Ginika starts work at a refugee camp, finds out about her father-in-law’s mistress. Her mother-in-law harasses her about being pregnant, mother in-law beats up mistress, people dying in the camp like chickens, Eloka returns for three days, mother-in-law wants to know if Ginika is pregnant, learns she’s not and gets offended, asks her if she’s ignorant of why they married her. She promises to give Ginika hell.

Ozioma, Eloka’s sister leaves the scene to do omugo instead of her mother; mother-in-law finds opportunity to fulfill her promise to give Ginika hell. She heaps on her all the house chores withdrawing her helps. This state of affairs drives Ginika to attend a phantom dance with a co-refugee-camp worker, Janet at Nkwerre. Ginika gets drugged, raped and falls pregnant!

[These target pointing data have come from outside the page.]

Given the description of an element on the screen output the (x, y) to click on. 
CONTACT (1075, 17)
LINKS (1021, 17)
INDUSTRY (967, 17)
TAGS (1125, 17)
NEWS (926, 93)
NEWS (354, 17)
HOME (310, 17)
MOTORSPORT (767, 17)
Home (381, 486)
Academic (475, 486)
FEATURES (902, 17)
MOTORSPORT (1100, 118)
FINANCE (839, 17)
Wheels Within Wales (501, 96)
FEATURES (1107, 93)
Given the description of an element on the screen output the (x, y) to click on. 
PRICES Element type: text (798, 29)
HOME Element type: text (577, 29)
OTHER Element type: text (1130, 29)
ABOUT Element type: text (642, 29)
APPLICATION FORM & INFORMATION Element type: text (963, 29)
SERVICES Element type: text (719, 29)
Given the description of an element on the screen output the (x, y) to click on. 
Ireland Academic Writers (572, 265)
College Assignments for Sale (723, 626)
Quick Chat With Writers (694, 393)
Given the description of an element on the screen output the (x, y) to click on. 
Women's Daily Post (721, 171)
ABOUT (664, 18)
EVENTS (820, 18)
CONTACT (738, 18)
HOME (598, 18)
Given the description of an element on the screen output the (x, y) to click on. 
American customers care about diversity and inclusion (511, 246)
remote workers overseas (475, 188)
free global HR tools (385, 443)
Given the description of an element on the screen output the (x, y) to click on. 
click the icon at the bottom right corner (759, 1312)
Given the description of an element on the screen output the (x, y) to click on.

And like a nightmare she can’t set things right. She gets thrown out of her in-law’s house, loses her job, has a stillborn and goes to afia attack!

Roses and Bullets catches fire the moment Ginika goes to Ama Oyi and the fire rages to the end drawing us into the war, wrenching our hearts. Sometimes, making us cry, fear, frustrated, laugh, glad, etc.

Strong messages are passed in Roses and Bullets. Apart from the different love issues, the author touches subtly the issue of sexuality which is the rage in our world today. Philomena, Ginika’s friend sleeps over in her house and in the middle of the night, rolls over and kisses and fondles Ginika!